I guess I failed to deliver the hidden irony of my comments, and hope
you don't actually think that I'd *really* throw one of my devs to the
ocean nailed on a coffin. Of course there are exceptions, and I would
be the first to raise my hand if someone asks if anyone had mixed
logic and presentation at one point in their coding.

My point is, (and I am trying to be as sincere as I can be), one
should try to think as if your code will be used and maintained by
others, from different aspects of the web development realm, I
personally work with very talented web developers/designers that I
know they'd appreciate it if I supply them with nice HTML code for
them to add their magic, of course if-statements, for-loops, and other
control structures sometimes *must* appear in your view.

You want to know something I really have a hard time digesting? - the
so-called Helpers in web2py, look at page 50 of the manual (most
likely I cannot copy/paste parts of it here), a form object is
instantiated along with several form elements, as I said before, very
easy for the python coder (that knows html) to include all in the
controller, and in the view, just render the container variable
{{=myform}}, now think about a large application, not a blog, not a
message board, but a large company Intranet containing complex blocks
many of them containing business logic that must be applied in
different sections of the same page, your web designers will really
have a hard time mocking that up don't you think?, even if they mock-
up all forms, etc, they would end up removed from there because we
want to *pythonize* them, in this case, a change in the PRESENTATION
ordered by the business will have to be turned over to the LOGIC
programmers, the UI guy cannot do much there can he?.

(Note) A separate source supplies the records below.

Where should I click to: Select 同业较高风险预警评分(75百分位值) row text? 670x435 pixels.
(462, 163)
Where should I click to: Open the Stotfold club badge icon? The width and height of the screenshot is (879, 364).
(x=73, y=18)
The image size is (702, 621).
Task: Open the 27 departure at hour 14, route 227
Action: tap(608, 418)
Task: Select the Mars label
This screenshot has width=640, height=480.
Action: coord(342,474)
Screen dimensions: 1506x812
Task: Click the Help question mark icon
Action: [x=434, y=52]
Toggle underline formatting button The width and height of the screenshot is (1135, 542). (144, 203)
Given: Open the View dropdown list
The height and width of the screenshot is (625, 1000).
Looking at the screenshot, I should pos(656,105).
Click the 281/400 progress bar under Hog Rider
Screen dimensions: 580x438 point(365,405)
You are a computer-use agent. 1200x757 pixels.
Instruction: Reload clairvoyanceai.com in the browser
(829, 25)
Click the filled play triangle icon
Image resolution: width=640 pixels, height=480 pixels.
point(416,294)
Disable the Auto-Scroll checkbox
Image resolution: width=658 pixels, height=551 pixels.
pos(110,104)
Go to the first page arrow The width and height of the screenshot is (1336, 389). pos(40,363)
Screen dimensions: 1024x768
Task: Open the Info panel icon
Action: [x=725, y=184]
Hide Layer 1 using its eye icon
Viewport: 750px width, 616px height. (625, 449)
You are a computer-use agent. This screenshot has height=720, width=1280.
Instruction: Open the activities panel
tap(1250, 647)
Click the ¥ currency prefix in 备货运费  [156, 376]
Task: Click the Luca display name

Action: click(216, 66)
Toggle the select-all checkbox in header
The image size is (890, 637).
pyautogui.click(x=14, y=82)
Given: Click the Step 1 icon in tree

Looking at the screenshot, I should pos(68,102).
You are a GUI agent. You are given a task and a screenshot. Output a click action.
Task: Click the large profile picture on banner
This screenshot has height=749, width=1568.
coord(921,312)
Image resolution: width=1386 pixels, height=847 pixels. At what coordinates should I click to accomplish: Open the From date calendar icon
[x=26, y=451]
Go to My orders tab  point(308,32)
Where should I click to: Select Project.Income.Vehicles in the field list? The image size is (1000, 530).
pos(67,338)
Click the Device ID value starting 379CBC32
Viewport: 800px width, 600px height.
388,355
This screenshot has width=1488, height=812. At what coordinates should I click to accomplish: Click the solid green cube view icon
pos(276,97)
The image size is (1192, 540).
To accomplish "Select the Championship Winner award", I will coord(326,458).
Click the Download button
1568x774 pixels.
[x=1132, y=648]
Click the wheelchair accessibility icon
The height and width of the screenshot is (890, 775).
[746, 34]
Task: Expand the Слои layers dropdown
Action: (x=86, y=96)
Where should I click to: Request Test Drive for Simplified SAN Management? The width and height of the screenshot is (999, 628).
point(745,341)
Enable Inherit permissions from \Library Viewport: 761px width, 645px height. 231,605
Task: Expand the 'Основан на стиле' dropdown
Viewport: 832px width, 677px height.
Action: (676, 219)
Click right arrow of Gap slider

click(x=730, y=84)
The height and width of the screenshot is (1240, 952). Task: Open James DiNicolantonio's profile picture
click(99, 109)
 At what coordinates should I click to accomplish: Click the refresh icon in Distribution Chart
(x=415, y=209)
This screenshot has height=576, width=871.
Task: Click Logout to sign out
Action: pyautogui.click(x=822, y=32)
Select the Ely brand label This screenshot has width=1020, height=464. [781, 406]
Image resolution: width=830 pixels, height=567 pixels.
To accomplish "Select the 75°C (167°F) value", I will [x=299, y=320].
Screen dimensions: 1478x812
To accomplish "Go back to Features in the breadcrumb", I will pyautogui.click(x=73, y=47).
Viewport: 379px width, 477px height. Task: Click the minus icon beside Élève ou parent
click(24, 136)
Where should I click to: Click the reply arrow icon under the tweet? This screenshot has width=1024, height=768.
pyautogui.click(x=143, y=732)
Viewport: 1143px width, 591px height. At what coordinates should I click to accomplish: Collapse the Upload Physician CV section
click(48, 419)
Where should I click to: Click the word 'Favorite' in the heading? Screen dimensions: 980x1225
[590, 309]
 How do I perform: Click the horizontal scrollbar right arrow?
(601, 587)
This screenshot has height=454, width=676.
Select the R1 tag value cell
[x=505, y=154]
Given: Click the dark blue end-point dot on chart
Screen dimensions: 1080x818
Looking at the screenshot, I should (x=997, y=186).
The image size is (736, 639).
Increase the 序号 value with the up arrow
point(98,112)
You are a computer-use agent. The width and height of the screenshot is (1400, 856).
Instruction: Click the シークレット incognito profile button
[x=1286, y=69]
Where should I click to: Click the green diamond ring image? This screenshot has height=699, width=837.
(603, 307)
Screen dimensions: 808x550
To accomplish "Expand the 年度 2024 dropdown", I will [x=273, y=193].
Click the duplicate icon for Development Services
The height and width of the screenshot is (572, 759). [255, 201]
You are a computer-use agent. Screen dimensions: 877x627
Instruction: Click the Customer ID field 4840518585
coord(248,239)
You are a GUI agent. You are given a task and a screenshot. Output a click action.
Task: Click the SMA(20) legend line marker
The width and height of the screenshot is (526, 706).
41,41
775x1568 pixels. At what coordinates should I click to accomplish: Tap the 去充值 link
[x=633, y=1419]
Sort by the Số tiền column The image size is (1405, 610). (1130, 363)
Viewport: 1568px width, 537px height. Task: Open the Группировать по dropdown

Please don't think that I am against it, not at all, in fact for
prototyping I think is incredible helpful, I am just a little
surprised that its use is so frequent in Massimo's book and many of
the "newbies" (in MVC, Web framework, etc) might think of that as a
"best practice" which IMHO it is not..

I am maybe 70% writing one of my former Zope apps in web2py
(incredible fast web framework and loving it), I am avoiding the HTML
and FORM helpers *like the plague*, all my forms are self-submitting
and I don't think I've written much more code than if I had created
the views within the controllers.

What I miss is the equivalent of "has_permission(permission_name,
view_or_controller)" and/or "user.has_role(custom_role)" methods in
Zope, can anyone point me to any examples that deal with
authentication AND permissions or roles (I need to allow users to
create accounts and log in into my blog, but only to respond to
posts), can this be done using CAS??